Extreme erudition – and it’s not just memorization

Out of the 29 reasoning traces, 13 of them resulted in a correct response – but how does o3-mini-high solve these problems?

One important factor is its extreme erudition, and this should come as no surprise given how much data it’s been trained on. The model is able to tackle FrontierMath problems across a wide range of domains, and the mathematicians unanimously agreed that it is extremely knowledgeable. One mathematician noted that “[o3-mini-high] correctly expands the mathematical background of the question, involving very fancy concepts […] - general knowledge and understanding of the question are not the bottlenecks here.”

And it’s not pure memorization either. Even when the required techniques for solving a problem were deliberately obscured by question authors, the mathematicians generally found that o3-mini-high has a decent ability to draw on the right theorems to make progress. In particular, on around 66% of the reasoning traces, the mathematicians rated the model at least 3 out of 5 for its ability to invoke relevant mathematical results.

Figure 1: The reviewing mathematicians generally found that o3-mini-high was decent at invoking relevant results from the mathematical literature, achieving a rating of 3/5 or higher on around two thirds of problems.

A “vibes-based inductive reasoner”

Most of the mathematicians also noted that o3-mini-high tends to adopt a pretty informal style of reasoning. One mathematician described the model as a “vibes-based inductive reasoner”, with a “mathematician-like sense of curiosity” that identifies cheap experiments that help get traction on a problem. Another mathematician pointed out that “the model seems to be thinking in a slightly informal, not precise way. The initial formulation of the thought is often rough, the language is not precise, there are some corner cases which would not qualify in a written mathematical paper.”

Why doesn’t the model formalize its reasoning more?
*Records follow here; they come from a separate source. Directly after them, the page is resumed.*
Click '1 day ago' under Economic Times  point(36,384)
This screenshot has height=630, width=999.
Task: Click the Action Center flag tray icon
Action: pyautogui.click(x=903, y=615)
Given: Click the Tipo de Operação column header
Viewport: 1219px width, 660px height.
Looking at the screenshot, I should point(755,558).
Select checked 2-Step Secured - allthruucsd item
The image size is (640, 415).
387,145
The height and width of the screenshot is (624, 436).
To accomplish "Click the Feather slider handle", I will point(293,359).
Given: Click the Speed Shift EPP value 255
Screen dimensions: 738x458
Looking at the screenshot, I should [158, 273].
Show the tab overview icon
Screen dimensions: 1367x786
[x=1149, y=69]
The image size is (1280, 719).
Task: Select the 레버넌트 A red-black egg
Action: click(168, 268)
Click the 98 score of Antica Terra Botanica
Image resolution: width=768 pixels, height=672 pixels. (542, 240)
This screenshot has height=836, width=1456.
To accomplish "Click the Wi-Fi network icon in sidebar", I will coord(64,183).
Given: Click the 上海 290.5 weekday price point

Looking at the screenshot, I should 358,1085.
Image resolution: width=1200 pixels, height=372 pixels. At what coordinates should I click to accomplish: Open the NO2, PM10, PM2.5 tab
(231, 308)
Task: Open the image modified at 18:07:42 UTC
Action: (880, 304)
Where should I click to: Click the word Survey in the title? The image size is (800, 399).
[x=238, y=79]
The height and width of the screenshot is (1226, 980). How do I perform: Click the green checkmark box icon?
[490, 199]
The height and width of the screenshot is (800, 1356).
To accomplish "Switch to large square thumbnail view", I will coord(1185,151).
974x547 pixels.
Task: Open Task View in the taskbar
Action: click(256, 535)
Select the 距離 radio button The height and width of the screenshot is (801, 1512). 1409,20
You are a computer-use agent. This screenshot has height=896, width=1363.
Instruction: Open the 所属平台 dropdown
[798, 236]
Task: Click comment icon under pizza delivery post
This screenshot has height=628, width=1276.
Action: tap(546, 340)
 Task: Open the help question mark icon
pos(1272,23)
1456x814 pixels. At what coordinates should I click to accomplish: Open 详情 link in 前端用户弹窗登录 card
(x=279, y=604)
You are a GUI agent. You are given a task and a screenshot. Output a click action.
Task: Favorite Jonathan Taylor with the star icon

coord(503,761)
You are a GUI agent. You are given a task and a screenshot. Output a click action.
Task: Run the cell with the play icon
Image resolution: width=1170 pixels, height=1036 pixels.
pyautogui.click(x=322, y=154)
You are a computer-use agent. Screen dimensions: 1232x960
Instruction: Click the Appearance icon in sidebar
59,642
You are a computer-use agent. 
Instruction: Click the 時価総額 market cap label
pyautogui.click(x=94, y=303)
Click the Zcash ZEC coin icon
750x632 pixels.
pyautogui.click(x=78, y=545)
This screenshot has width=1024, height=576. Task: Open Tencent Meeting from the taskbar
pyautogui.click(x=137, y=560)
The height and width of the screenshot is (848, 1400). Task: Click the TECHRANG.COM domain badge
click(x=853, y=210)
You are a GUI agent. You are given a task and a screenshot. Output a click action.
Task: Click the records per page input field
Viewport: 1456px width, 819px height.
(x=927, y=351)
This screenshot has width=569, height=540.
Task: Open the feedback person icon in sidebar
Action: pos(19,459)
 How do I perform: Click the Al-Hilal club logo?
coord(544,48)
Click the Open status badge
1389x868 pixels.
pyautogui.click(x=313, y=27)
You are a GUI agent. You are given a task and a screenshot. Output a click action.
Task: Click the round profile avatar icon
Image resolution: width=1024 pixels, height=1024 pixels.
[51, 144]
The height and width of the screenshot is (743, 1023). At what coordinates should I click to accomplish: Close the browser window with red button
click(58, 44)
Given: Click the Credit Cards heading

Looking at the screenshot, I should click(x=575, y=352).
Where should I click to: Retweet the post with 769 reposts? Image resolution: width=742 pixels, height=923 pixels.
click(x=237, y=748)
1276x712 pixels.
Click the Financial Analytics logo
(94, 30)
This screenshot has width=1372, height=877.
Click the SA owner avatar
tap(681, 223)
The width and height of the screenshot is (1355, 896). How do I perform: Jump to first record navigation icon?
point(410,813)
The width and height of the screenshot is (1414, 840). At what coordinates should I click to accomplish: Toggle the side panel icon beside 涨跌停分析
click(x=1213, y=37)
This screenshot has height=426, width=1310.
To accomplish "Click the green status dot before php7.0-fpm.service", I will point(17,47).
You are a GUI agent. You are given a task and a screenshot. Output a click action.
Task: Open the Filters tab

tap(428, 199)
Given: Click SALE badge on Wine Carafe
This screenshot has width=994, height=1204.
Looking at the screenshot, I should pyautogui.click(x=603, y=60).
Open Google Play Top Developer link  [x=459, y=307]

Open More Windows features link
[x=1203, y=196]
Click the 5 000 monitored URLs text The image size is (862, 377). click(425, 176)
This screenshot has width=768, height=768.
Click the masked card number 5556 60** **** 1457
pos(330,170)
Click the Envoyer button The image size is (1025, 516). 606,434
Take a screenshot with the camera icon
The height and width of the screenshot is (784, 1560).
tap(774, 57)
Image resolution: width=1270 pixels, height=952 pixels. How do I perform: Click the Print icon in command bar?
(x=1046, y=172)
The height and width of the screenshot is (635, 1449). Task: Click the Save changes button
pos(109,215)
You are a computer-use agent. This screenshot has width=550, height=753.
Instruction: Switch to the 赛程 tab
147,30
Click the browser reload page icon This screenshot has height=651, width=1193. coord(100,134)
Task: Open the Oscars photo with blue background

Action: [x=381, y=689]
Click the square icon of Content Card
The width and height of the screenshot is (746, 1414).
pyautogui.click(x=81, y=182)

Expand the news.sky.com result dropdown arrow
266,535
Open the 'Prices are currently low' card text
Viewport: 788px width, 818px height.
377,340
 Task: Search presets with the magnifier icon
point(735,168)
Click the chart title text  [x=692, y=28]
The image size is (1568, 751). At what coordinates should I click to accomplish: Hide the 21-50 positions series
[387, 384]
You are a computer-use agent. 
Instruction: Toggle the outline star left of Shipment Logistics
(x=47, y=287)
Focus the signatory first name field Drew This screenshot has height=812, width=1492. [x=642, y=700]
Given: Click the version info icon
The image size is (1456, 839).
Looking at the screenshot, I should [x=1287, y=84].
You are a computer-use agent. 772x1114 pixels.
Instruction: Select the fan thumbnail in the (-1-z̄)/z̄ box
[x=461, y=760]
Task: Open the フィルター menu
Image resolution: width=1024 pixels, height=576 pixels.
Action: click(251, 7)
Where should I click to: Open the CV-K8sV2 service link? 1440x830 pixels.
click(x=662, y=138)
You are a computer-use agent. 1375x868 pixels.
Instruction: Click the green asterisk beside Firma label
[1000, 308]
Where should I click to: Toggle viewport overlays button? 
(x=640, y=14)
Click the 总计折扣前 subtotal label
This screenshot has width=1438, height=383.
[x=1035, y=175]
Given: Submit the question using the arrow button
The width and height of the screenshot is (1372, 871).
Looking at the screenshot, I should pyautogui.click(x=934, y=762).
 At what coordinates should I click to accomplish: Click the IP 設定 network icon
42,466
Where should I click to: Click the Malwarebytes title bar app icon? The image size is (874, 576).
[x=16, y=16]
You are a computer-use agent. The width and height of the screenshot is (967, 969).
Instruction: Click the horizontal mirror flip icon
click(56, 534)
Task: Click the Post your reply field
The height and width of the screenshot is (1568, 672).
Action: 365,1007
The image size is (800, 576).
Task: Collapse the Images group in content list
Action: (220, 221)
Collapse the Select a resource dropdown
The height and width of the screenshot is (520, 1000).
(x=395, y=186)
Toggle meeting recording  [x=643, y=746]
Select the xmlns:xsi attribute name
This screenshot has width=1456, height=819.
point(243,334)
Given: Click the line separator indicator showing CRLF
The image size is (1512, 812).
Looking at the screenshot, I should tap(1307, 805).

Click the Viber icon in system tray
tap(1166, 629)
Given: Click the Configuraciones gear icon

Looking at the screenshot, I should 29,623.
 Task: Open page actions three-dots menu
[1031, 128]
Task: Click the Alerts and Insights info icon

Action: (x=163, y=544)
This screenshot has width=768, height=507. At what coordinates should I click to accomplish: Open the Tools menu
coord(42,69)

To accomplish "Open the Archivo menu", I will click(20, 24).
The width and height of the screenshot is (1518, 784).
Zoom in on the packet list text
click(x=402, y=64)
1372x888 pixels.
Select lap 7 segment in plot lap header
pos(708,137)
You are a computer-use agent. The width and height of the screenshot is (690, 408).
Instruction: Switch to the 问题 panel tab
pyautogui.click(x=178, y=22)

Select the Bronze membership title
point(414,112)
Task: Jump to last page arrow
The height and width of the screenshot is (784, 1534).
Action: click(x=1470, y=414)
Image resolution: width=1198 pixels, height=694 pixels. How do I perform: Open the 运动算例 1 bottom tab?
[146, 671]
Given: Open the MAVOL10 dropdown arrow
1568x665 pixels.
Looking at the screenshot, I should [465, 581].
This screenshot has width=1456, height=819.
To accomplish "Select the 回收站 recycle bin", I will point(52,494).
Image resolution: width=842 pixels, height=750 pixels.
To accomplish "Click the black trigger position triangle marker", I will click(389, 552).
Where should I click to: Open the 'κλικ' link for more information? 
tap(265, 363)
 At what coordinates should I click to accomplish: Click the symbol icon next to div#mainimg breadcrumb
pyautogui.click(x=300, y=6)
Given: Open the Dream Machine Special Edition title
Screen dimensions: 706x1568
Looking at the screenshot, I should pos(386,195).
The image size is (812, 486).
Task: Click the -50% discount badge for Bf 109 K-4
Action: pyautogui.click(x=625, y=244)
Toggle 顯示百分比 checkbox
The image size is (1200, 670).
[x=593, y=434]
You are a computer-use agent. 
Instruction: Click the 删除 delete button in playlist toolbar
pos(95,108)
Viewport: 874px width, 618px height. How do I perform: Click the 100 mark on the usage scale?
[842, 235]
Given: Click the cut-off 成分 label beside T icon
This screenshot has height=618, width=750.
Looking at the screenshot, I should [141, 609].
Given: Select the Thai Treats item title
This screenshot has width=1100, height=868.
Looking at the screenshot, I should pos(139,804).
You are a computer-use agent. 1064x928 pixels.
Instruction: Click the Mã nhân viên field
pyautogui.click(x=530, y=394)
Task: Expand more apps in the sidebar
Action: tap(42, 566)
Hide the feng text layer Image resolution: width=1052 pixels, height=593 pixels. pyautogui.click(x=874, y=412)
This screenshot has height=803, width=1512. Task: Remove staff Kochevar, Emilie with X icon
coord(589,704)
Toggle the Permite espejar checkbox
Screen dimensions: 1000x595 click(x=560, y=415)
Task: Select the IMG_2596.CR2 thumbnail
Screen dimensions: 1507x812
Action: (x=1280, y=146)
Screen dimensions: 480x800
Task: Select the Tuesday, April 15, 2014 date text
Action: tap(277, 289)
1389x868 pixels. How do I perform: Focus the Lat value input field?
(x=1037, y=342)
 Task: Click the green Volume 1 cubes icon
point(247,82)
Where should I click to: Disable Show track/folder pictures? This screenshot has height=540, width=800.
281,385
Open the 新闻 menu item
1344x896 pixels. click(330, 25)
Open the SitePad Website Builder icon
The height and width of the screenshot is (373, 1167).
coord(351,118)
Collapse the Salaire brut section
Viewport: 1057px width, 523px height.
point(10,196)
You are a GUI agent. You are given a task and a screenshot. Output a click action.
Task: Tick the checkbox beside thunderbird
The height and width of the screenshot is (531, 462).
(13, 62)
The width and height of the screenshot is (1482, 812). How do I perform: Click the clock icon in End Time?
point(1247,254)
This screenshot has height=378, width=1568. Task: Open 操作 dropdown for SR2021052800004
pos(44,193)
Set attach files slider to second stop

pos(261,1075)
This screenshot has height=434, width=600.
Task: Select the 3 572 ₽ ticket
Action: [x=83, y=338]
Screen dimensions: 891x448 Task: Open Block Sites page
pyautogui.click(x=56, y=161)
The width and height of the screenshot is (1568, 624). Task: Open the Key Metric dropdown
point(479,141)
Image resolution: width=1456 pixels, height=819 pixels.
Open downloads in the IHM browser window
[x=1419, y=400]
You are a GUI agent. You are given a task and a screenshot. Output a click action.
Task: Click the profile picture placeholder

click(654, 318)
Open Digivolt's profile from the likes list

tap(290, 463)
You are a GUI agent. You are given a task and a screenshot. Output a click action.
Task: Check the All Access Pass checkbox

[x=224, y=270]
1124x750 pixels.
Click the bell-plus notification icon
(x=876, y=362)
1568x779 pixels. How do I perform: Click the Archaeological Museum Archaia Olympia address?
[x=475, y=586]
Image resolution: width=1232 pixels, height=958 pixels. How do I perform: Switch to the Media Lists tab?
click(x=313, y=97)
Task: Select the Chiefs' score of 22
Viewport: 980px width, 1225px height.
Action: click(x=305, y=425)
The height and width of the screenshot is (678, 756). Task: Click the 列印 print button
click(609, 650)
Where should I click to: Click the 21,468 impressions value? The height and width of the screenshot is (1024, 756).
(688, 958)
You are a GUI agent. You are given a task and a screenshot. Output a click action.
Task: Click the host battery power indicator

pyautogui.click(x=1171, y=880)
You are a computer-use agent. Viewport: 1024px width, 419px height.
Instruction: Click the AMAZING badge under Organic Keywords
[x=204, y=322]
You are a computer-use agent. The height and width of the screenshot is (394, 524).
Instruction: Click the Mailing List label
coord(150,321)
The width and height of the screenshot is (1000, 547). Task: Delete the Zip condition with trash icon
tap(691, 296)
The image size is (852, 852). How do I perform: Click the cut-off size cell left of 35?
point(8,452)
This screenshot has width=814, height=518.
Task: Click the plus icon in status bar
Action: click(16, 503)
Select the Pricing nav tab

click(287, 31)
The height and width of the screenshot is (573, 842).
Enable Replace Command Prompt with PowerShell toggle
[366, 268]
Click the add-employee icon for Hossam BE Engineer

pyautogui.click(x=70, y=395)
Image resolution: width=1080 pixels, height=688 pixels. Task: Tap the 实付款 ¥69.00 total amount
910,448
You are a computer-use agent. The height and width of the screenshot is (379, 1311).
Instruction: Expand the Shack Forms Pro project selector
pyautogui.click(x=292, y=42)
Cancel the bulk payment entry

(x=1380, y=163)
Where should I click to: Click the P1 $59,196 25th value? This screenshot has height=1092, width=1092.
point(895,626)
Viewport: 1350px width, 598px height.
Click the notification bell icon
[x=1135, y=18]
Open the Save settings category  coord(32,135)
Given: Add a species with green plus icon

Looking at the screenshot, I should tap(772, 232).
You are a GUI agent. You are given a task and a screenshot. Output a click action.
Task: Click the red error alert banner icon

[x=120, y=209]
It’s not entirely clear to us, but at a minimum we suspect the explanation has to be more complicated than “the model is lazy”. For example, one mathematician noted that “the model is not afraid to compute and write code when needed.” This is a tedious step that helps the model remain more grounded and less abstract, despite being overall quite “vibes-based”. It’s also possible that what mathematicians mean by “formal reasoning” is in fact underrepresented in pre-training data, and only imperfectly evoked in post-training.

Where o3-mini-high fails

Lack of precision

The lack of formal precision we alluded to in the previous section is also one of the main areas where o3-mini-high falls short. For example, one mathematician noted that “where [o3-mini-high] falls well short of a human mathematician is that it does not follow up on a discovery by trying to prove it”. In one case they found that the model makes a correct conjecture through its informal reasoning, “but does not even attempt to prove that conjecture. Instead it just applies the conjecture to solve the problem, getting the correct answer.”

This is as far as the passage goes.